The word Shoftim means “judges.” And that is precisely what this week’s portion is all about. Both the Torah and the Zohar discuss the subject of judges at length, in what seems to be very different ways. In the Biblical story, we find Moses instructing the Israelites on how to nominate and identify judges amongst themselves. In the Zohar, there is a lengthy discussion of the spiritual process after death and the gates of heaven. When the soul leaves the body, it goes through different gates, and before each one there stands a judge. The Zohar reveals that these spiritual gates correspond to our own physical gates – our eyes, our nose, our mouth… all the senses we use to judge others.
The problem with judging is that things are rarely as they seem. We see someone hurting others, but we don’t see how badly they were once hurt. We see those who act like fools, and don’t stop to think how the very definition of a fool is one who knows no better. We see those who behave like clowns, but we are not aware that their motivation is simply to make someone smile.

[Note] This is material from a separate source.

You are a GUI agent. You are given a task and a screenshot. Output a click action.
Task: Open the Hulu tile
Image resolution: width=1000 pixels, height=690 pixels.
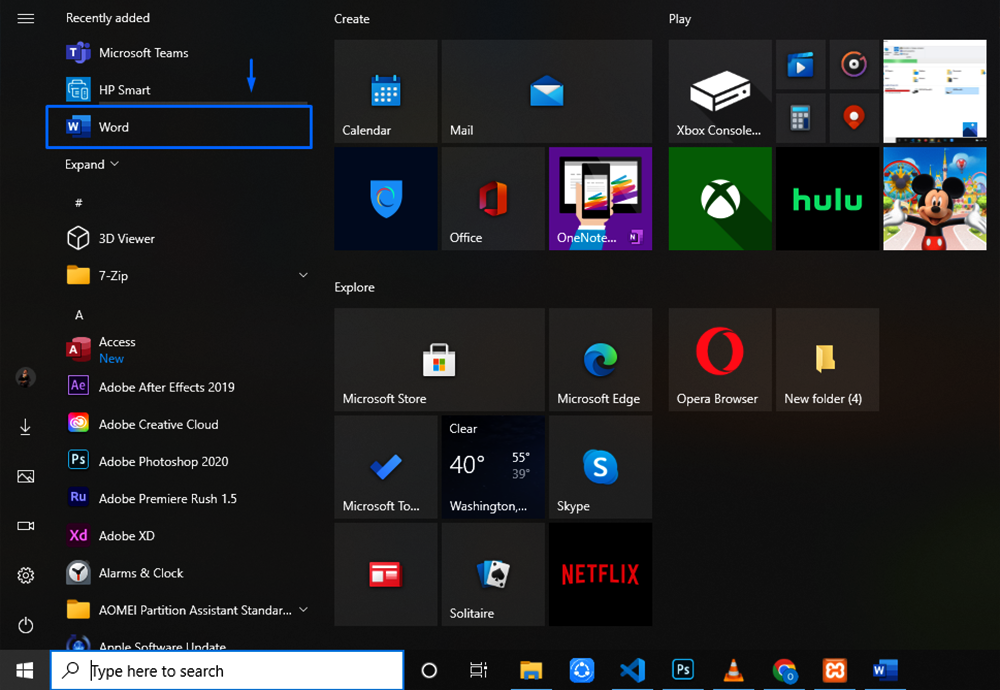pyautogui.click(x=827, y=199)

Vision does not come from our eyes. The eye itself is like a blank canvas receiving images in black and white and upside down. Our mind then turns it around and creates the visual. What does that mean? Our mind perceives what we see, and therefore we see mostly with prejudice. Everything, from what we experienced in our childhoods to what happened two minutes ago, informs how we see and how we judge someone or something in the present moment.

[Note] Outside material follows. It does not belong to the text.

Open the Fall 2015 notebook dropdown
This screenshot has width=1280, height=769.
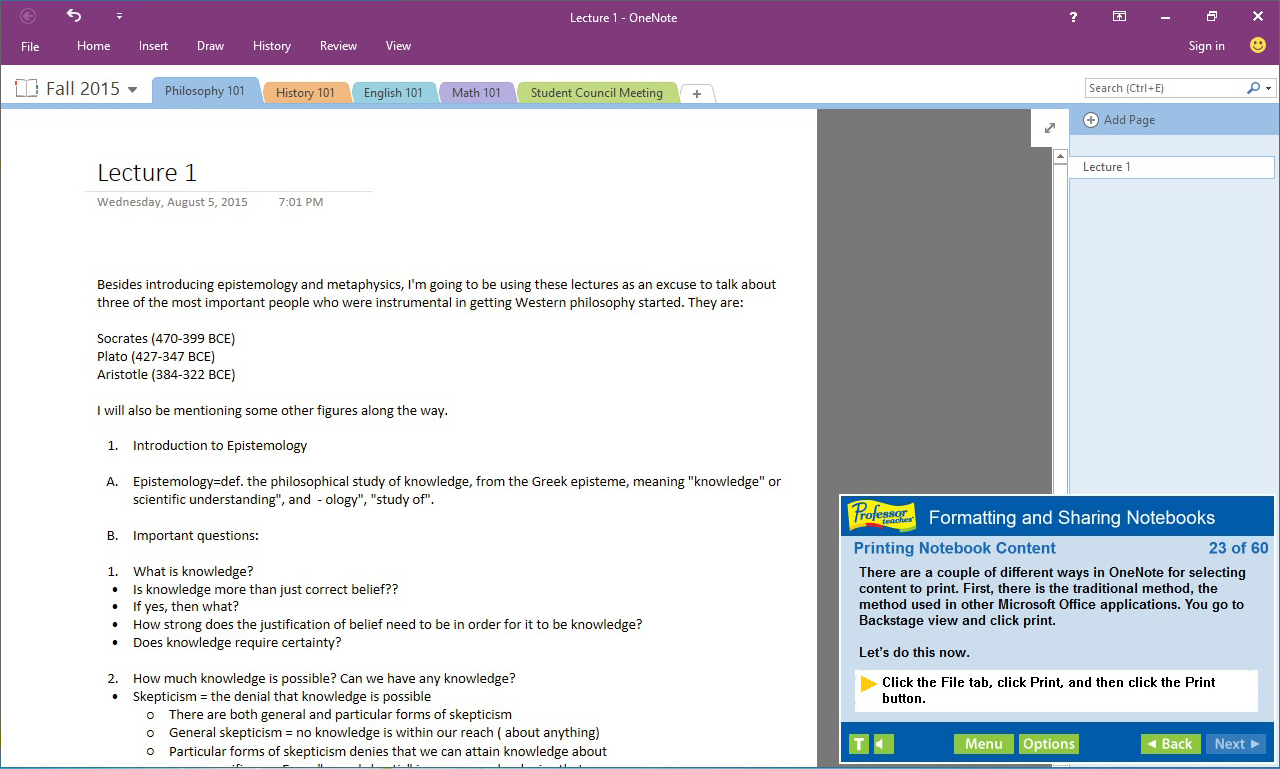131,88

So, how is it possible for us to see a true and clear picture? How can we start to see the essence of people and intentions for what they really are? The truth is, we can’t. But what we can do is begin to understand that we can cool the fire of our judgment with mercy. Not only is it not our place to judge others, but one of the most merciful things we can do sometimes is to open our hearts and give others the benefit of the doubt.
This is what many of the ancient kabbalists made into a way of life. There are countless stories of sages who simply could not see negativity in others. If someone was eating with no manners, for instance, swallowing without chewing, a kabbalist would be of the mindset, “He must be eating in such a hurry because he has to get somewhere quickly to help someone.” No matter what these kabbalists would see with their eyes, they would justify it with their minds and in their consciousness as an act done for the purpose of serving the Light. By doing so, they kept their own hearts open, their thoughts positive, and their souls in alignment with the way of Light. For the Creator too makes allowances for our actions.

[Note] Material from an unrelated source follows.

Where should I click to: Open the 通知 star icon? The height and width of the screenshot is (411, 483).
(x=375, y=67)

There is an energy that exists in the universe right now that can support us in this work of becoming more merciful and less judgmental. Let us use our minds to make right side up what we see that might look upside down. Let us use our eyes to see with mercy, not judgment. Instead of creating a movie in our minds that paints people and situations in black or white, let us apply consciousness to paint our vision with glorious color and beautiful souls beaming only positive intentions.